According to the court record, including the agreed upon factual proffers, from November 2016, through and including September 2018, Dr. Rodolfo Gonzalez Garcia, his wife Arlene Gonzalez, 59, also of Weston, Annie Suarez Gonzales, 35, of Chicago, Illinois, and Fidel Marrero-Castellanos, 57, of Hialeah, Florida and others, used West Medical Office, Inc. located in Hialeah (later named West Pines Medical Office) for illicit purposes. During this time period, the defendants agreed to prescribe purported patients that had been brought to the office by patient recruiters, prescriptions for Oxycodone. They also agreed that patient recruiters could merely bring lists containing the names of purported patients directly to West Medical Office, instead of requiring the patients’ presence. In either scenario, the defendants agreed that the patient or patient recruiters would pay West Medical Office a certain cash amount per patient present in the office or per patient name on a list, in exchange for an Oxycodone prescription. Sometimes, these agreements—money for prescriptions—were directly with the purported patient. The defendants knew that these patients were Medicare and Medicaid beneficiaries, and that filling those prescriptions at pharmacies would result in the submission of claims to Medicare and Medicaid for payment of those prescriptions.

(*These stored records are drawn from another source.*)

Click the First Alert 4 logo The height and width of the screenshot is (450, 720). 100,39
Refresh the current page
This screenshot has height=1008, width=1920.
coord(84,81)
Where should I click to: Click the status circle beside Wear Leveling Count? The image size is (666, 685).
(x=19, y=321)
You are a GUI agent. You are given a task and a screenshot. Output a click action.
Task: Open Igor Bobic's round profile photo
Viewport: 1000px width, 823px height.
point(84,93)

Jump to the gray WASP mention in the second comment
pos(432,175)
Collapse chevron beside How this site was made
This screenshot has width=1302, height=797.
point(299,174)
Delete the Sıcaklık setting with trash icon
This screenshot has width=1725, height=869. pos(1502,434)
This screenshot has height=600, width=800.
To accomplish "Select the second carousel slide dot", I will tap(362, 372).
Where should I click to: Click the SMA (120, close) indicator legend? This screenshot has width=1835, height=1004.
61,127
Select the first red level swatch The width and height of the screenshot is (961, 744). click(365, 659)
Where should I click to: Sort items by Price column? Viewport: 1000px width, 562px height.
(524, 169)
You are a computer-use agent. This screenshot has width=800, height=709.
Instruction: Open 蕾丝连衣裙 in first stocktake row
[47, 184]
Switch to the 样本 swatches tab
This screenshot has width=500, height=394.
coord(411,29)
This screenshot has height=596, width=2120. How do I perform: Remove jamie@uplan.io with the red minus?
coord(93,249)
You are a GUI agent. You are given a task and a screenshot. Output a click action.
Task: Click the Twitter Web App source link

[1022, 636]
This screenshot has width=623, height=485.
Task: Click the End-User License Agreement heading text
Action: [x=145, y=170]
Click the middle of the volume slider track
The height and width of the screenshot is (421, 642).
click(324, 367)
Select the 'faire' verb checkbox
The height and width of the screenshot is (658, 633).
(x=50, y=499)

The charged co-conspirators had various roles in the conspiracy. Marrero-Castellanos acted as a patient recruiter, bringing lists and paying cash in exchange for a prescription for the names on his list. Marrero-Castellanos took the patients with their prescriptions to pharmacies, including Medicare Part D participating pharmacies, to fill the aforementioned prescriptions. When he got the prescriptions based on just a patient list, he provided the aforementioned prescriptions to pharmacies, including Medicare Part D participating pharmacies. Sometimes, the patients went to the pharmacies on their own. All of the recruited patients gave Marrero-Castellanos their Oxycodone pills. Marrero-Castellanos sold those pills to others. Suarez and Arlene Gonzalez facilitated the exchange of cash for prescriptions, filled out prescriptions, and in certain instances, Arlene Gonzalez signed prescriptions with Dr. Rodolfo Gonzalez Garcia’s name. These activities occurred even when Dr. Rodolfo Gonzalez Garcia was not in the office. To facilitate the conspiracy, Dr. Rodolfo Gonzalez Garcia provided prescriptions for Oxycodone, even though he did not provide patients with a meaningful consultation or examination commensurate with prescribing oxycodone according to national standards and norms, nor those of the State of Florida, for such prescriptions. As a result of the conspiracy, Dr. Gonzalez Garcia unlawfully distributed Oxycodone.
Dr. Gonzalez Garcia is scheduled to be sentenced on November 8, 2019, by Judge Altman. He faces a maximum statutory sentence of 20 years in prison.
Co-defendants Arlene Gonzalez and Suarez pled guilty to conspiracy to pay and receive health care kickbacks and are scheduled to be sentenced on November 8, 2019, and October 25, 2019, respectively. They each face a maximum statutory sentence of 5 years in prison. Co-defendant Marrero-Casetellanos previously pled guilty to conspiracy to pay and receive health care kickbacks and conspiracy to distribute controlled substances and is scheduled to be sentenced on October 25, 2019. He faces a maximum statutory sentence of 20 years in prison.
U.S. Attorney Fajardo Orshan commended the investigative efforts of HHS-OIG, FBI and DEA. This case was prosecuted by Assistant U.S. Attorneys Michael Gilfarb and Lindsey Lazopoulos Friedman.